Diante de tantos episódios, surge uma pergunta inevitável: por que o Brasil parece em silêncio? Onde estão as grandes mobilizações que, em outros momentos da história recente, transformaram indignação em pressão popular? Parte da resposta pode estar no cansaço coletivo, na polarização que divide famílias, amigos e comunidades, e na sensação de que as instituições caminham em círculos, sem que as crises produzam mudanças estruturais. O excesso de informações, denúncias e narrativas também cria um ambiente em que tudo parece grave, mas nada parece definitivo, e, assim, a indignação acaba diluída.
Outro ponto que chama atenção é a postura da nova geração. Em um mundo hiperconectado, onde jovens dominam as redes sociais e influenciam debates globais, muitos se perguntam: onde estão os chamados “millennials” brasileiros quando o assunto é participação política mais ativa? A juventude que protagonizou movimentos em diversas partes do mundo ainda busca seu espaço e sua forma de atuação no cenário nacional. Entre o ativismo digital e a participação concreta na vida pública, existe um caminho que ainda está sendo construído.

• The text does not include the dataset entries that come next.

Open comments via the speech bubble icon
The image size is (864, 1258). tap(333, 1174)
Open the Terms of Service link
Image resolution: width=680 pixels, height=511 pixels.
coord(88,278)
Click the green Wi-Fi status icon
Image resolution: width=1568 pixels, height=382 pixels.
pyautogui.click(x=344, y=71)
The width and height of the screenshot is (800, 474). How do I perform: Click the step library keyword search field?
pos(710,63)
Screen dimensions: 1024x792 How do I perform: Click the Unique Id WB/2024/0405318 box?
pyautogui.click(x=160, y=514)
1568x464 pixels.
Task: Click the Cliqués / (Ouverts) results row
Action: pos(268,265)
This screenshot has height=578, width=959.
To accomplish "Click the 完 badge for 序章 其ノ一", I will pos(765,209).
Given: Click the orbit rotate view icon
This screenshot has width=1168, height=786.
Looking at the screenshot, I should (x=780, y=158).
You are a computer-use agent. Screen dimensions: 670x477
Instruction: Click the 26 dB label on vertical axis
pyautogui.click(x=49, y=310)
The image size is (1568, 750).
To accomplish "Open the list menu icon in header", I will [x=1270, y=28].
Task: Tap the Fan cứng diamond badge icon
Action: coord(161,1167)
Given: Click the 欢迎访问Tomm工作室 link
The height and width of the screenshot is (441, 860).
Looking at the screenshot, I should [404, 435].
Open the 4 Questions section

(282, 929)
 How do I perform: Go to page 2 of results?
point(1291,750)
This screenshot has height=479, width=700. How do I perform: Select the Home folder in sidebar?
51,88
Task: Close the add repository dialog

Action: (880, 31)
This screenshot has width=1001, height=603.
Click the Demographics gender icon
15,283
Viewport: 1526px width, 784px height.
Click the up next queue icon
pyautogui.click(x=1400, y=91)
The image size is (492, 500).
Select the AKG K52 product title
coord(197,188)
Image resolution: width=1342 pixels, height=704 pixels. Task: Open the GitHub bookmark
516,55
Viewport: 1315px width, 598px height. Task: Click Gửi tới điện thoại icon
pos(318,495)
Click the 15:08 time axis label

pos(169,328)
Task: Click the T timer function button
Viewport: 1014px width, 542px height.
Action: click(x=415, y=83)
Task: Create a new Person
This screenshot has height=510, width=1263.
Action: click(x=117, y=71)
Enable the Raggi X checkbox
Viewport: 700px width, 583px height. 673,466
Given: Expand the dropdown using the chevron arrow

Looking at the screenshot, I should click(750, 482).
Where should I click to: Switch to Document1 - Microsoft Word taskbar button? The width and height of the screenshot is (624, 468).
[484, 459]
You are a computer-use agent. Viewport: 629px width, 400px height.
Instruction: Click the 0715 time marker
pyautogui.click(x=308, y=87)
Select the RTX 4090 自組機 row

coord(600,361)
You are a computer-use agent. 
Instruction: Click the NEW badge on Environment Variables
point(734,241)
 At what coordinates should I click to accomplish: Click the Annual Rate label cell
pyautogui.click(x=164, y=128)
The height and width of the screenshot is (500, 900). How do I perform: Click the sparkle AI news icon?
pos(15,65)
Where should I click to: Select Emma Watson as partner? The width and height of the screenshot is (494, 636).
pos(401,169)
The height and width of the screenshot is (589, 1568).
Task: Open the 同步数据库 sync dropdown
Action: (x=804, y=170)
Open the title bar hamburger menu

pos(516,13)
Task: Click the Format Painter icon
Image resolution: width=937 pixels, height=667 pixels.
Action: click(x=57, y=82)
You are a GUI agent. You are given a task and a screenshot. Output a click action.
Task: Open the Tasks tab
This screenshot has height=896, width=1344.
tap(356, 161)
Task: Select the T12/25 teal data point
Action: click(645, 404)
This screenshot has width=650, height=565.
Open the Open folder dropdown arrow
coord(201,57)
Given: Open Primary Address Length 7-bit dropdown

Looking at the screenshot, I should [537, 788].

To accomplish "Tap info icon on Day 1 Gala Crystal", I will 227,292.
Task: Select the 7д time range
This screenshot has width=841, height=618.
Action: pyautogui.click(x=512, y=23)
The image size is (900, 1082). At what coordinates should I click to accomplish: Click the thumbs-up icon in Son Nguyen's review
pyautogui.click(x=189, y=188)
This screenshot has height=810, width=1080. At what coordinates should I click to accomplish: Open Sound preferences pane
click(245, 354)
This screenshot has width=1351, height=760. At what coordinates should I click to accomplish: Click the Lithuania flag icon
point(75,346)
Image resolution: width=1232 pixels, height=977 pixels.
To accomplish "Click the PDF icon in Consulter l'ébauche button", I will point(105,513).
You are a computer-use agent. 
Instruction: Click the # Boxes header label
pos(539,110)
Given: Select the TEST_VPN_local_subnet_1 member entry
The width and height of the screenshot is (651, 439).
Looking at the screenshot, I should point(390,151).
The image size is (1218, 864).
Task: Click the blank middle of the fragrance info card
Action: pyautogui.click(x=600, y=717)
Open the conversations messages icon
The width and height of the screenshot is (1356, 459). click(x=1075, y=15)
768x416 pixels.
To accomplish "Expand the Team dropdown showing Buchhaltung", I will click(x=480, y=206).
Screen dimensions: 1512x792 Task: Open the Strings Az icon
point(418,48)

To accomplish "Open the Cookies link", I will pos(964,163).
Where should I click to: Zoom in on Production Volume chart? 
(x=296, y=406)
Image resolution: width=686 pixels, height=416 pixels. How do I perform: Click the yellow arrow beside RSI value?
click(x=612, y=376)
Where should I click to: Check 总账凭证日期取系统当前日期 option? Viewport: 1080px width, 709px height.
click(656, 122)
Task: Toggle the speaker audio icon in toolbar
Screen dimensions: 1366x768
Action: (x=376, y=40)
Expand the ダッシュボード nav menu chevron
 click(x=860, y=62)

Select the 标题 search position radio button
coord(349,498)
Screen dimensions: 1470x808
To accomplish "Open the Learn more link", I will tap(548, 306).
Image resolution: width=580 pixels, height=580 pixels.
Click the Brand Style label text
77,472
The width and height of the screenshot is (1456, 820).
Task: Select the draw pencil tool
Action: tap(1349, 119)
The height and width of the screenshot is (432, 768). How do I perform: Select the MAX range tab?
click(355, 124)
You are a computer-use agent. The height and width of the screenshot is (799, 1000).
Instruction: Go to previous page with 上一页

Mas a história mostra que sociedades não permanecem indefinidamente em estado de apatia. Em diferentes épocas, movimentos de renovação surgiram quando a população decidiu transformar insatisfação em mobilização cívica. Esse “acordar” coletivo não precisa necessariamente ocorrer apenas nas ruas; pode nascer também do fortalecimento da cidadania, da participação consciente nas eleições, do acompanhamento crítico das instituições e da cobrança permanente por transparência e responsabilidade.
O Brasil, afinal, sempre encontrou forças para se reinventar em momentos de crise. A pergunta que fica não é apenas por que o povo está calado agora, mas quando e de que forma esse silêncio será transformado em participação ativa na construção de um país mais justo, transparente e democrático. Porque nenhuma democracia se sustenta sem vigilância cidadã, e a história prova que mudanças profundas começam quando a sociedade decide não permanecer indiferente.